● Extrait du texte:
◇ ◇ ◇ ◇ ◇ ◇ ◇

Le problème vient aussi de la rémunération : "au niveau européen, comme les professeurs, on fait partie des plus mal classés des 27", tempête-t-il, "si je vais dans le privé, je double mon salaire".
----La "solidarité locale", la force des hôpitaux ruraux
Persuadé que les équipes du Puy ont "un attachement très fort dans la défense de leur service", il souhaite bonne chance à son successeur, le docteur Delmas, en assurant que les personnels font de leur mieux pour "rendre la meilleure qualité de soins possible, car les patients, ce sont leurs voisins, leurs amis, leur famille". Une sorte de "solidarité locale" qui fait la force des hôpitaux ruraux, contrairement aux grandes villes.
-----Il va ouvrir un CMSI : "c'est une poursuite de ma mission"
Ce n'est pas non plus ce qu'il fait puisqu'il va ouvrir à Saint-Etienne un CMSI (centre médical de soins immédiats), une sorte de cabinet médical regroupant divers personnels de santé qui sera ouvert de 8h à 20h, 365 jours par an pour prendre en charge toutes les petites urgences, c'est-à-dire environ 70 à 75 % de l'activité classique des urgences aujourd'hui : "vous avez mal au ventre, votre fils vomit, vous avez une plaie à la tête, une entorse à la cheville...", énumère-t-il, "tous les tracas du quotidien que le médecin traitant ne peut plus traiter et qui viennent engorger les urgences. Et bien au lieu d'y aller, il faut qu'ils viennent dans ce genre de centre. Ils seront rapidement pris en charge".

◇ ◇ ◇ ◇ ◇ ◇ ◇

● Lignes extraites:
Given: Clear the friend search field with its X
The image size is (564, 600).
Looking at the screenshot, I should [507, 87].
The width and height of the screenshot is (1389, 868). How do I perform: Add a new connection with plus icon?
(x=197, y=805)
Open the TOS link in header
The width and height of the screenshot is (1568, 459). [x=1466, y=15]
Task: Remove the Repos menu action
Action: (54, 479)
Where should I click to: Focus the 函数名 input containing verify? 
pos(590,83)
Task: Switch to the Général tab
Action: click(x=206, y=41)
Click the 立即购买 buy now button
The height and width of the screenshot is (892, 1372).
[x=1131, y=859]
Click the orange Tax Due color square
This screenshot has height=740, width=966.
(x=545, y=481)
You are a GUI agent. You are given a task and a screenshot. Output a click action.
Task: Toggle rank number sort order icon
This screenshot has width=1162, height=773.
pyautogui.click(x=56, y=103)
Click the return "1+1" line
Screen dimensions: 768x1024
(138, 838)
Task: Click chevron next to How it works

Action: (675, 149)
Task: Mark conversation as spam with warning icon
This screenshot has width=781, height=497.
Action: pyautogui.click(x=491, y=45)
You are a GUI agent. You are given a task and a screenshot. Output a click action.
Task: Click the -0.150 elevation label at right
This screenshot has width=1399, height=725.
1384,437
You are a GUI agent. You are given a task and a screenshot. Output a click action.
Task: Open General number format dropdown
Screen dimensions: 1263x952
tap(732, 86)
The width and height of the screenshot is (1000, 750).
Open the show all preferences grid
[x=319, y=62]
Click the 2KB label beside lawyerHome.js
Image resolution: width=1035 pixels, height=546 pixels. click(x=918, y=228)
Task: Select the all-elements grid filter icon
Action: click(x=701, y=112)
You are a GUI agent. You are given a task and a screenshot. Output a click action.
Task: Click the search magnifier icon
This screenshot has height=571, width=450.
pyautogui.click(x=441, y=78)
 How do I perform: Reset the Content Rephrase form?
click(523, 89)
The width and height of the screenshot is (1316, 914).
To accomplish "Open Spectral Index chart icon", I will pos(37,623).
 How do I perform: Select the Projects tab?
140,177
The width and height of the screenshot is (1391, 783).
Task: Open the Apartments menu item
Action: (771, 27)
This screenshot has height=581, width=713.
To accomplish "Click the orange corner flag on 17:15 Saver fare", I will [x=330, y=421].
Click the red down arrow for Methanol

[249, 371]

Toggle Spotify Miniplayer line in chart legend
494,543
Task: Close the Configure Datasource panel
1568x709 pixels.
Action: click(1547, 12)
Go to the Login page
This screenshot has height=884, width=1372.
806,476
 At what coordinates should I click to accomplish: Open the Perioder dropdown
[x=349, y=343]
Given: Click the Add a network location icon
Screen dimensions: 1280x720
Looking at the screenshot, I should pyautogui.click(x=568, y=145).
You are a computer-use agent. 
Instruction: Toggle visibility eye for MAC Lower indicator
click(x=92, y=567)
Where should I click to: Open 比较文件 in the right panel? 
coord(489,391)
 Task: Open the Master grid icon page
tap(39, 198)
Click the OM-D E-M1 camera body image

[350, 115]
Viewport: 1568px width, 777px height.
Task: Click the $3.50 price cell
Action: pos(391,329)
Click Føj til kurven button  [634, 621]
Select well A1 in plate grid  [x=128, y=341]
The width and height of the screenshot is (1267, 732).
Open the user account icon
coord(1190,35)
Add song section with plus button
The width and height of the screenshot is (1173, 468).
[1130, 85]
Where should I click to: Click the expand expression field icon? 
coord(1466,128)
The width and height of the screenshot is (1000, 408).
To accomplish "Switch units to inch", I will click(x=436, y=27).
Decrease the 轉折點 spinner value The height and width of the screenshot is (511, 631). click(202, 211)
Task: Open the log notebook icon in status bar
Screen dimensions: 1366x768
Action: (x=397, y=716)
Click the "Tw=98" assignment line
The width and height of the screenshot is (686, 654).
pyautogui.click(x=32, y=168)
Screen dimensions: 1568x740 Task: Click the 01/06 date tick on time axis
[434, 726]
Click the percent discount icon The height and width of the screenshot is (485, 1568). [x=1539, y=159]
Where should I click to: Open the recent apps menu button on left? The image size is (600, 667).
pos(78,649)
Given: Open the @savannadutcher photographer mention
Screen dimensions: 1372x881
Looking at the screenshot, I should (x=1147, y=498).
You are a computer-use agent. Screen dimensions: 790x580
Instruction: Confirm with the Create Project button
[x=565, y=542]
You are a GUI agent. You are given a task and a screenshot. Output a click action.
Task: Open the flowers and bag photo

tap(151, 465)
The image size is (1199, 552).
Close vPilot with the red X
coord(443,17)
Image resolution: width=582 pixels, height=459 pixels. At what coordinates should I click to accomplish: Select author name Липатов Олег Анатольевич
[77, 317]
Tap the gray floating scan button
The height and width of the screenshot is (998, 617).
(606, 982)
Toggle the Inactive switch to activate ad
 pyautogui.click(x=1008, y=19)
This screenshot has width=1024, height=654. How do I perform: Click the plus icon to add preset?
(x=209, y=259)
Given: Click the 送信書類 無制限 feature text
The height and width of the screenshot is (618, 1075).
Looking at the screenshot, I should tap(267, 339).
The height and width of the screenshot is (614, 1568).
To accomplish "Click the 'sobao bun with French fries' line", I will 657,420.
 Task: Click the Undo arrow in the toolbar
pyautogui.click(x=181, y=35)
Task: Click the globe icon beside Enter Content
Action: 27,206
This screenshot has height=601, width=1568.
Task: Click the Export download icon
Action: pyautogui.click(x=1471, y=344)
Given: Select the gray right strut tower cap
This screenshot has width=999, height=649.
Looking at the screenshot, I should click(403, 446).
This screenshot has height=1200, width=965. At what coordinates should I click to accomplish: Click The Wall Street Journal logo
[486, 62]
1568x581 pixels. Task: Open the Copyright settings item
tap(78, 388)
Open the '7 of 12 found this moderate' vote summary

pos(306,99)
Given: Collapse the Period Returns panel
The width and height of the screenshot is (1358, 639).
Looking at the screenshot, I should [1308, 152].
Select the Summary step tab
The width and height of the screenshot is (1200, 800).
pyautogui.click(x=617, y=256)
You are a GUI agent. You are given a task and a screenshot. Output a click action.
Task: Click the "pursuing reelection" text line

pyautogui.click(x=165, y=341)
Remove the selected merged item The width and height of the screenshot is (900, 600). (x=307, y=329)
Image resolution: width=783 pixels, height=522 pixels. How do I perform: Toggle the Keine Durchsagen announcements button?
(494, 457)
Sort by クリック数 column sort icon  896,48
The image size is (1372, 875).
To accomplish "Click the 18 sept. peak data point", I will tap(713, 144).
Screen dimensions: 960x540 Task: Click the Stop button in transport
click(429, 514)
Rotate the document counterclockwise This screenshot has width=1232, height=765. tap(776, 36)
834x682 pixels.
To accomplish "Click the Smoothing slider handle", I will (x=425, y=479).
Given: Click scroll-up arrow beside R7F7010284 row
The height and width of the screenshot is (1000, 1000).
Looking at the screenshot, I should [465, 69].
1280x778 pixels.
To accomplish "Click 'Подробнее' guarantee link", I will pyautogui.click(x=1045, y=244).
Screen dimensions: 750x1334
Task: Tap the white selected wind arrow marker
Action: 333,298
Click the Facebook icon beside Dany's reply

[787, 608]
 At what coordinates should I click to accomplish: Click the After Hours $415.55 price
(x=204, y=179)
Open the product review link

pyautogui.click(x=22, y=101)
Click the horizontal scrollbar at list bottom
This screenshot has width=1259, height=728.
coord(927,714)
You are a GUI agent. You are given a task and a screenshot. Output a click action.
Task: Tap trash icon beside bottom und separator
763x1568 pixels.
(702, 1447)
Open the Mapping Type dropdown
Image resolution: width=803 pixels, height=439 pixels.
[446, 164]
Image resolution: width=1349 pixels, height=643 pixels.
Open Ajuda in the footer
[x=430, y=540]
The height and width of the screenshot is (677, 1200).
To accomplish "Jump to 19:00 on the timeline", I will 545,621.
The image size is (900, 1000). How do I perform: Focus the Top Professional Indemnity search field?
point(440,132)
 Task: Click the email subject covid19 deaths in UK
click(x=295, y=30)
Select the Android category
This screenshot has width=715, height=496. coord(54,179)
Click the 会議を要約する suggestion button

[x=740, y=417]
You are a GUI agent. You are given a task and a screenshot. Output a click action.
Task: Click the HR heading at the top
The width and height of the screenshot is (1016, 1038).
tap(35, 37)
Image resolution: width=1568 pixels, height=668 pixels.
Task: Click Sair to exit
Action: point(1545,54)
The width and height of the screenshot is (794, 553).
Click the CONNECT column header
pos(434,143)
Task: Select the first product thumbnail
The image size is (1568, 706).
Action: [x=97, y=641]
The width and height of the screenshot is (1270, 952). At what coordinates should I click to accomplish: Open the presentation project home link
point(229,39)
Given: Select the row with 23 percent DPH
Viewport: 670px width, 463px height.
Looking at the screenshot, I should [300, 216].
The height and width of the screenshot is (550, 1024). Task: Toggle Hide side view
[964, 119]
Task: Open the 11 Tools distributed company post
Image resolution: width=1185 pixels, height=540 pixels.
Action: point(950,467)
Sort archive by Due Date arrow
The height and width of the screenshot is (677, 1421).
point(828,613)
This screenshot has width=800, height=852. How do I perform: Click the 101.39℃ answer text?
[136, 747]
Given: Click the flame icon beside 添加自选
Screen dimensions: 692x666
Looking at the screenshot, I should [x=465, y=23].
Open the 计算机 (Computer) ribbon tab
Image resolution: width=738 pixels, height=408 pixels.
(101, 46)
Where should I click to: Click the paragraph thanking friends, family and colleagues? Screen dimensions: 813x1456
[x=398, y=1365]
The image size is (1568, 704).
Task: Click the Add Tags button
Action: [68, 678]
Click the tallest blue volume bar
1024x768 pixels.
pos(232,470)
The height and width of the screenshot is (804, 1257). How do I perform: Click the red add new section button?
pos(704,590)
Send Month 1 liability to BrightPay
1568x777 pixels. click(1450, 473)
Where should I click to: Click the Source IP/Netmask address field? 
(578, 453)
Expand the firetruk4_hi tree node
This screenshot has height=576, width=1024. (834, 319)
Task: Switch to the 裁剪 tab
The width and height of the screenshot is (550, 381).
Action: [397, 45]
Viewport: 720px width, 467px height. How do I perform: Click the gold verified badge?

◇ ◇ ◇ ◇ ◇ ◇ ◇

● Mise en pratique:
• A. Répondez à ces questions d'après l'extrait :
(i) Quel est le nom du successeur du médecin ?
(ii) Dans quelle ville ouvrira-t-il un CMSI ?
(iii) Quelle part de l'activité classique des urgences les petites urgences représentent-elles aujourd'hui ?
• B. Recopiez tout le passage de l'extrait qui va de « Le problème vient » jusqu'à « aux grandes villes. ».

● Réponses par consigne:
• A.
(i) Le docteur Delmas.
(ii) À Saint-Etienne.
(iii) Environ 70 à 75 %.

• B.
Le problème vient aussi de la rémunération : "au niveau européen, comme les professeurs, on fait partie des plus mal classés des 27", tempête-t-il, "si je vais dans le privé, je double mon salaire".
----La "solidarité locale", la force des hôpitaux ruraux
Persuadé que les équipes du Puy ont "un attachement très fort dans la défense de leur service", il souhaite bonne chance à son successeur, le docteur Delmas, en assurant que les personnels font de leur mieux pour "rendre la meilleure qualité de soins possible, car les patients, ce sont leurs voisins, leurs amis, leur famille". Une sorte de "solidarité locale" qui fait la force des hôpitaux ruraux, contrairement aux grandes villes.